Il presidente venezuelano Nicolas Maduro ha giurato per un secondo mandato in una cerimonia disertata da gran parte della comunità internazionale. Per Usa e Brasile la nomina è "illegittima". Proteste nell'ambasciata venezuelana in Perù

Venezuela, secondo mandato per Maduro: ma il caudillo è isolato

Di rappresentanti della comunità internazionale, alla cerimonia di reinsediamento non c'era praticamente nessuno. Né l'Unione europea, né gran parte dei Paesi dell'America Latina. Nicolas Maduro, che ha giurato per un secondo mandato di sei anni "nel nome del popolo venezuelano" e "sulla mia vita", è un leader rinchiuso nel bunker. L'erede del "Comandante "Hugo Chavez, nel discorso post giuramento, ha promesso di difendere "l'indipendenza e l'integrità della patria" e di lavorare per la sua prosperità. Ma è sempre più isolato. Il popolo non è più con lui, idem il Parlamento finito nelle mani dell'opposizione. Tanto che Maduro ha ricevuto la fascia presidenziale da parte del presidente del Tribunale Supremo di Giustizia e non nell'Assemblea Nazionale, come vorrebbe la prassi.

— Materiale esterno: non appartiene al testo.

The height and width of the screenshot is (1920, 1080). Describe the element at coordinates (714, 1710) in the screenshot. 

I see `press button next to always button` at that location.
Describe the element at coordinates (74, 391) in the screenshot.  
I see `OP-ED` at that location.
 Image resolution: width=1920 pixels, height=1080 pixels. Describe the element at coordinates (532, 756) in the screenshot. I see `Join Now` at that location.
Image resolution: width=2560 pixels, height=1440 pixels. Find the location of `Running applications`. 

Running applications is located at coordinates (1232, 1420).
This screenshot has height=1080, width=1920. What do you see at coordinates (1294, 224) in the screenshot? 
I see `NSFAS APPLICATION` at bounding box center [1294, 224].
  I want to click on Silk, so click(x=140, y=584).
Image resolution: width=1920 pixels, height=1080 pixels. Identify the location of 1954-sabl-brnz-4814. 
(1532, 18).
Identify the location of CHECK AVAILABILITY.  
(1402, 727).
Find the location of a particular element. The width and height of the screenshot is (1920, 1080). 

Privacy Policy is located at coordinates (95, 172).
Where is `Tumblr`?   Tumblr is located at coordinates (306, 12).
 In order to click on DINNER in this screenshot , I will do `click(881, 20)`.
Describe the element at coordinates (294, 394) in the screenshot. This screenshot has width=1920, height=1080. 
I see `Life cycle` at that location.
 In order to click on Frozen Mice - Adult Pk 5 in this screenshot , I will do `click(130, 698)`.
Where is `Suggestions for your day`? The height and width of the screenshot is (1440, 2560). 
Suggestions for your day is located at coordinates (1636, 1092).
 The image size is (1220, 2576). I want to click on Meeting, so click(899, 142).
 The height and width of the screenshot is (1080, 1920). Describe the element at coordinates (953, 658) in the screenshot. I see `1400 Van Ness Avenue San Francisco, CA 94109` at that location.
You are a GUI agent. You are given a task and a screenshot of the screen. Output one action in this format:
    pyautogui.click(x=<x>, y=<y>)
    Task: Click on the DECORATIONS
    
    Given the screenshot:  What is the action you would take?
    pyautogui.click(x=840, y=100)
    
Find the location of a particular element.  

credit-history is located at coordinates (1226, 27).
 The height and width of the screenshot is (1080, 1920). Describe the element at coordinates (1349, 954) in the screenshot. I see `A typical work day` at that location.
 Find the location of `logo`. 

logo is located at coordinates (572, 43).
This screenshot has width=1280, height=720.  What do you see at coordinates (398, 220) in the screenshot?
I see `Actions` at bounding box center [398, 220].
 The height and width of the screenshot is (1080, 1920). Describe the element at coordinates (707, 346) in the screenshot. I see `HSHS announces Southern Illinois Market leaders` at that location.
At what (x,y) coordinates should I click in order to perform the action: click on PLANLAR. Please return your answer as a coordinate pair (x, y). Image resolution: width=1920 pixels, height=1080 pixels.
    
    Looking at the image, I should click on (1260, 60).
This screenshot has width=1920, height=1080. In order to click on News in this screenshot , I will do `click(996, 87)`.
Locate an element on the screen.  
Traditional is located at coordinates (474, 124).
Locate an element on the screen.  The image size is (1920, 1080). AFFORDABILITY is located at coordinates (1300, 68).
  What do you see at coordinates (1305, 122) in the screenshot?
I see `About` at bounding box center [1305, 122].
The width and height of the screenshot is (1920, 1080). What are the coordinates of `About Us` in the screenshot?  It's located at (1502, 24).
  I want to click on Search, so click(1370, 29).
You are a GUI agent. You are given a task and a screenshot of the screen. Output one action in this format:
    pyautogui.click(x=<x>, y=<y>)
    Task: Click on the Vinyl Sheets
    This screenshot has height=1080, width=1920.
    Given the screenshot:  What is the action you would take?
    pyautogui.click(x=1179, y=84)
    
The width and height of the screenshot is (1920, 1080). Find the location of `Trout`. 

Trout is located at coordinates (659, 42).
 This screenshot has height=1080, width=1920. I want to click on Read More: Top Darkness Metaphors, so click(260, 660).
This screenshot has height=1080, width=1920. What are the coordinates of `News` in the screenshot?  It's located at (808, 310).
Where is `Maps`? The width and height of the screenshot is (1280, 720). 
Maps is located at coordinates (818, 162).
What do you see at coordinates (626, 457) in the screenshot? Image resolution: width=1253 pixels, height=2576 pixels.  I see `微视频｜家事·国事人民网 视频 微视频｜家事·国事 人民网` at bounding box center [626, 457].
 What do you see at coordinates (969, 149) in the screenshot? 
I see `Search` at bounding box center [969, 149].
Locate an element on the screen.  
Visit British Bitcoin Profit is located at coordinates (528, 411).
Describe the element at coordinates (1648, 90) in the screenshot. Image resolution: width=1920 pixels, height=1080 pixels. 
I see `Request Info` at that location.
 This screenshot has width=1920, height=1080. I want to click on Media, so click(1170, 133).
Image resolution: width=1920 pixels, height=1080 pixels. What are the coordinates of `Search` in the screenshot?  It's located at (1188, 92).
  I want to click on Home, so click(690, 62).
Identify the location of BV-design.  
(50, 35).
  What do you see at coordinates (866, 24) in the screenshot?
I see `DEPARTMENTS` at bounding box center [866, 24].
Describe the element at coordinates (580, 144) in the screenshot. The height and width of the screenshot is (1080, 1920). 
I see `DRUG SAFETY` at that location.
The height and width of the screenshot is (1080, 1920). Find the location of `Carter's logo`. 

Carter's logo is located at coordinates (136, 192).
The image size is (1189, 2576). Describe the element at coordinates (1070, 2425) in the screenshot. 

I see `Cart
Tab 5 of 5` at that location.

Erano 100 le delegazioni invitate alla cerimonia. Poche quelle presenti. C'erano i presidenti di Bolivia, Evo Morales; Nicaragua, Daniel Ortega; Cuba, Miguel Dìaz-Canel; El Salvador, Salvador Sànchez Cerèn; e dell'Ossezia del Sud (non riconosciuta dall'Onu), Anatoli Bibìlov. Per la Turchia, non il presidente Tayyip Erdogan bensì il suo vice Fuat Oktay. L'America Latina ha disertato quasi al completo. Già si sapeva, visto che qualche giorno prima del giuramenti i 13 Paesi riuniti nel Gruppo di Lima (Argentina, Brasile, Canada, Cile, Colombia, Costa Rica, Guatemala, Guyana, Honduras, Panama, Paraguay, Perù e Saint Lucia) avevano annunciato che non avrebbero riconosciuto la legittimità del nuovo mandato del presidente del Venezuela. Scontate le defezioni di Colombia - dopo che Maduro aveva accusato il presidente colombiano Ivan Duque di complottare con Trump per ucciderlo - Ecuador, che ha richiamato il proprio ambasciatore in Venezuela, e Perù, che ha vietato l'ingresso nel Paese a molti esponenti del governo Maduro.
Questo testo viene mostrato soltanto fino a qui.